To investigate the mechanism by which IL-17A regulates miR-15b-5p and PD-L1 expression, we searched for potential transcription factor binding sites in the miR-15b-5p promoter region through TransFac programs and data from a previous study.34 We found that two transcription factors, nuclear respiratory factor 1 (NRF1) and Yin Yang 1 (YY1), were candidate transcription factors for miR-15b-5p (figure 5A). Interestingly, both transcription factors were confirmed to bind to their target motif in CT26 and MC38 by chromatin immunoprecipitation (Ch-IP) assay (figure 5B). NRF1 was also able to bind to the promoter region of miR-15b-5p in SW1116 and HT29 cell lines (online supplemental figure 4A). After overexpressing NRF1 and YY1 in CT26 and MC38 cells, respectively, we found that NRF1 could downregulate miR-15b-5p expression but YY1 could not, both in the two cell lines (figure 5C, online supplemental figure 4B). In addition, knockdown of NRF1, but not YY1, could upregulate miR-15b-5p level in cells (figure 5D, online supplemental figure 4C). Two pGL4.2 luciferase reporters were constructed, WT and mutant (Mut) miR-15b-5p promoter plasmids, to investigate the regulation by NRF1 of miR-15b-5p (online supplemental figure 4D). The relative activity of the pGL4.2-WT-reporter was reduced by NRF1 overexpression and enhanced by knockdown of NRF1 in CT26 and MC38 cells (figure 5E,F, online supplemental figure 4E,F). However, the pGL4.2-Mut-reporter was not affected by NRF1 in either cell line (figure 5E,F, online supplemental figure 4E,F).

Supplemental material

Figure 5

NRF1 is the major transcription factor for IL-17A to accumulate PD-L1 protein. (A) Schematic representation of predicted NRF1 and YY1 binding sites in the promoter of mouse miR-15b-5p. (B) Ch-IP analyzes of NRF1 or YY1 binding to the miR-15b-5p promoter by antibodies against NRF1 or YY1 in CT26 and MC38 cells. (C,D) Effects of NRF1/YY1 overexpression or knockdown on miR-15b-5p expression through RT-qPCR analysis. (E,F) Modulation of the miR-15b-5p promoter activity by NRF1 overexpression or knockdown in CT26 cells. (G) The regulation of IL-17A/P65 signaling on NRF1 and PD-L1 expression in CT26 and MC38 cells. (H) The effect of the IL-17A/P65/NRF1 axis on miR-15b-5p expression in CT26 cells. Data represent mean±SD. Results are representative of at least three separate experiments. Student’s t test. *P<0.05, **p<0.01, and ***p<0.001. Ch-IP, chromatin immunoprecipitation; NRF1, nuclear respiratory factor 1; PD-L1, programmed cell death ligand 1.

We further examined whether IL-17A represses miR-15b-5p via NRF1 in CRC cells. NF-κB (P65) has been reported to be able to activate NRF1; therefore, we treated CT26 and MC38 cells with IL-17A and the inhibitor of P65 (Bay11-7082), respectively.

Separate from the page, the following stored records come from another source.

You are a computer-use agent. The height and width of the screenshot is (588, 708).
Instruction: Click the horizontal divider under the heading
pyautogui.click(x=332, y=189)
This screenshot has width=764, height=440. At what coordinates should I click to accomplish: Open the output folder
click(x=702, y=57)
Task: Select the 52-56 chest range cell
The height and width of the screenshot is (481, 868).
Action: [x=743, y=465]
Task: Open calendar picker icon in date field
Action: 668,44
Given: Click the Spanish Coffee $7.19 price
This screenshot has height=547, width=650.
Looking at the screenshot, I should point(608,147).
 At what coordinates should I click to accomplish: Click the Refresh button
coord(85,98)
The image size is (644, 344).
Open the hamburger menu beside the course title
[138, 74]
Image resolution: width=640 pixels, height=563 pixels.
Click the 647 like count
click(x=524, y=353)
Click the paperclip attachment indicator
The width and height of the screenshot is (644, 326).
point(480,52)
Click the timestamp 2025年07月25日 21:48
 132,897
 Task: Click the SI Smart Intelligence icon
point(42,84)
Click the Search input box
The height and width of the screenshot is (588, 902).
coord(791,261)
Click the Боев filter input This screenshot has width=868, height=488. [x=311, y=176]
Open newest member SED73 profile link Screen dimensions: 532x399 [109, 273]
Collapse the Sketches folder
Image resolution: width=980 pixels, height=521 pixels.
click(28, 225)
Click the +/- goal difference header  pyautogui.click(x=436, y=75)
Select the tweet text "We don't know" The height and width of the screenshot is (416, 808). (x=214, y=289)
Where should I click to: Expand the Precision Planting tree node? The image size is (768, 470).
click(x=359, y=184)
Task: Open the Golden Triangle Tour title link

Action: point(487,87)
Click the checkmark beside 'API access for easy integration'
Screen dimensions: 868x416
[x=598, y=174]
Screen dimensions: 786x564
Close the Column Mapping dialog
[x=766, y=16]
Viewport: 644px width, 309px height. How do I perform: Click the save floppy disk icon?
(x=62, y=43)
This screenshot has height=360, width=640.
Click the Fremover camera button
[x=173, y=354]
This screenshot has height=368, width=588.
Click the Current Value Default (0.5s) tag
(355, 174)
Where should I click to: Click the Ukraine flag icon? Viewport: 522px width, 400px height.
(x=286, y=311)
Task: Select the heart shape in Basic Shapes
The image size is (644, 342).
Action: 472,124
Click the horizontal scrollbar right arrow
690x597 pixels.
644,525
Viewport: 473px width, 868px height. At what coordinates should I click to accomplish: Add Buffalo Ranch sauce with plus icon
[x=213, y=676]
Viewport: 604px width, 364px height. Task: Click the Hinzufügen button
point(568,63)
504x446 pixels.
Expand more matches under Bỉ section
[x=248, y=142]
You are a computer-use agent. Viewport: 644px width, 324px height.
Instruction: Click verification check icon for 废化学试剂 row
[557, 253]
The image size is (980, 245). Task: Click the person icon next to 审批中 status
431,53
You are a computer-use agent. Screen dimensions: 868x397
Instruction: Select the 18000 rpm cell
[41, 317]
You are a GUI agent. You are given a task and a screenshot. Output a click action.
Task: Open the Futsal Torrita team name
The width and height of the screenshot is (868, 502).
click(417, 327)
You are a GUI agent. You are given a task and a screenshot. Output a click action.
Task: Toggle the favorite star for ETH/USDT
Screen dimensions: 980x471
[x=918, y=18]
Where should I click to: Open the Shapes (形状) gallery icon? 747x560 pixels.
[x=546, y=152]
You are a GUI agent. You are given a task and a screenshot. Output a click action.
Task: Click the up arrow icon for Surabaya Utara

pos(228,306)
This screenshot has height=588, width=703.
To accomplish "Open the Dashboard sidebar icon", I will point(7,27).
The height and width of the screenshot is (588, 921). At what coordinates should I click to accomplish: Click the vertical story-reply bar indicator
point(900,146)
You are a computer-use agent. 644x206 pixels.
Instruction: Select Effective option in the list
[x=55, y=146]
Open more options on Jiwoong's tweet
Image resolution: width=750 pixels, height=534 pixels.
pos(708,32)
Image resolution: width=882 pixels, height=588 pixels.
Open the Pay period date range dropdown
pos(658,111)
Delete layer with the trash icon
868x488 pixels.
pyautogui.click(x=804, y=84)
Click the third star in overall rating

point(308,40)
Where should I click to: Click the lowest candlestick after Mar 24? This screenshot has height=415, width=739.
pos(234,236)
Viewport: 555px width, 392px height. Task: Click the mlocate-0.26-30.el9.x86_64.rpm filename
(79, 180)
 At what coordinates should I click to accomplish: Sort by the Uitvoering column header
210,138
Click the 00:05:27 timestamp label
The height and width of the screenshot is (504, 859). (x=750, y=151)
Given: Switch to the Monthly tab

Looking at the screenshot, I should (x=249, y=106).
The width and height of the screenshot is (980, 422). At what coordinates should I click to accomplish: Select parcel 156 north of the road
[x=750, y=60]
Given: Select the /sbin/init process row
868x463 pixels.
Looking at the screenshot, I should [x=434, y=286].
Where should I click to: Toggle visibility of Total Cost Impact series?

The results showed that IL-17A increased the expression of NRF1 and PD-L1 in both cell lines. When CT26 and MC38 cell lines were treated simultaneously with IL-17A and Bay11-7082, the expression levels of NRF1 and PD-L1 were restored to control levels (figure 5G). After knocking down NRF1 in CT26, IL-17A was unable to increase the expression of miR-15b-5p and PD-L1 (figure 5H). Taken together, these results showed that IL-17A suppresses the level of miR-15b-5p through the P65/NRF1/miR-15b-5p signal axis, thus promoting the expression of PD-L1.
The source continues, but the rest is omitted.